Short fiction: Lincoln Dunwoody

Lincoln Dunwoody is a piece of short fiction I wrote in August of 2014 as an exercise for the class Scenes from a Book taught by Candace Denning at the Indiana Writer’s Center.

Lincoln Dunwoody is the guy who opens my cans for me. He likes to tell people he’s my owner, but that’s a bit of a delusion. Lincoln has trouble remembering his briefcase in the morning, and I’m building a weather machine in the spare room while he’s at work, so who owns who in this situation?

I know it seems contradictory that I’m building a weather machine and that I can’t open cans, but you’d be surprised how resourceful I am for a cat, despite the cursed lack of opposable thumbs. I can do a lot of things with my teeth, and I know how to apply basic physics – gravitational, electrical, and magnetic forces, friction, tension, air resistance, applied force, spring force. I’ve used them all in my science projects.

It’s just that damned twisting motion of the can opener that defies mastery. I tried meowing loudly near the television when the commercial for cat food that comes in pouches comes on, but Lincoln just pets my head and coos silly stuff at me like “I’m sorry, Truesdale. That is a pretty lady cat, but she’s just on TV. Someday we’ll both meet nice ladies to go out with.” I don’t need a lady, I need food I can fix myself.

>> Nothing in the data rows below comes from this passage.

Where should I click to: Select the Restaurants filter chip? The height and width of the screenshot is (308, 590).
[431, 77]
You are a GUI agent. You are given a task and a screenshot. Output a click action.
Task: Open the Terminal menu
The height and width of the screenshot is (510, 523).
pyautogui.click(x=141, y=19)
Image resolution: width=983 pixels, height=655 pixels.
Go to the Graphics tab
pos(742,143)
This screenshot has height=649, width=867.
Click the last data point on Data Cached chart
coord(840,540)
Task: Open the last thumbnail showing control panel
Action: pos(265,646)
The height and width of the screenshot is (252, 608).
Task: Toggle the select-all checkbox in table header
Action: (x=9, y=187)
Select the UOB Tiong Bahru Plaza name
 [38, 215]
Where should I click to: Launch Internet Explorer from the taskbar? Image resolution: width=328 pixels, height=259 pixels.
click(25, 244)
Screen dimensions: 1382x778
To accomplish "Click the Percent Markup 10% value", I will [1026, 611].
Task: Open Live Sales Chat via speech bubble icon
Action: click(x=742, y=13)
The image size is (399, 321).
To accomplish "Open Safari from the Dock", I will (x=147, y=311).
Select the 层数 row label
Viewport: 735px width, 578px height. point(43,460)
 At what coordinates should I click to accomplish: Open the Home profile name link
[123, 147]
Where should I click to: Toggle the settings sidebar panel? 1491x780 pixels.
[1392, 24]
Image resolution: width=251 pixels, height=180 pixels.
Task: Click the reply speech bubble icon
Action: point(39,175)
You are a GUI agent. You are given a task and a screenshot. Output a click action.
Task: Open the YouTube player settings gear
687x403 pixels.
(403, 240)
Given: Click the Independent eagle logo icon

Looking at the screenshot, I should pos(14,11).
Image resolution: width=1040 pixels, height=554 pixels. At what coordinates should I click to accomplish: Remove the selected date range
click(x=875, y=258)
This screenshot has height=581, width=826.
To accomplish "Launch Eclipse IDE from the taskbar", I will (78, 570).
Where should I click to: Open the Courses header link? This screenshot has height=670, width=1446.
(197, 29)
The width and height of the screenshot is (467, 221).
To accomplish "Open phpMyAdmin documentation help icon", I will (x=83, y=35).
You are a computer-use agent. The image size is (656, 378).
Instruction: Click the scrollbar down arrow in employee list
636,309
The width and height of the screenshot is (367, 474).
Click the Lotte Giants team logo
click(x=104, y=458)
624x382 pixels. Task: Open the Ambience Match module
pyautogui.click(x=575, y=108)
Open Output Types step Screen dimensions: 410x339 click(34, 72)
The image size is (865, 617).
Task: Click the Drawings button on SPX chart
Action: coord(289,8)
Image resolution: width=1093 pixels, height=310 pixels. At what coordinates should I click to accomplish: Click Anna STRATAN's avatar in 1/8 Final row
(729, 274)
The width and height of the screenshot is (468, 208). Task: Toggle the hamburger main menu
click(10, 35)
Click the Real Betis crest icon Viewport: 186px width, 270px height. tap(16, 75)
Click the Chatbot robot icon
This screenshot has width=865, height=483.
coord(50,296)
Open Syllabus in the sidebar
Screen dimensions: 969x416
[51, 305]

Truesdale is the name Lincoln calls me. My actual name is Jake Mortlock, but it’s probably better that Lincoln doesn’t know that, in case I have to go on the lam.

Honestly, Lincoln is a bit of a lily pickle most of the time. He’s sort of round and squishy, and he hasn’t got much hair, except for a bristle of a mustache that he needs to trim more often because it ends up in his mouth when he talks. And he talks to me a lot. He likes to narrate what he’s doing, as if I can’t see it for myself as he fusses around the apartment.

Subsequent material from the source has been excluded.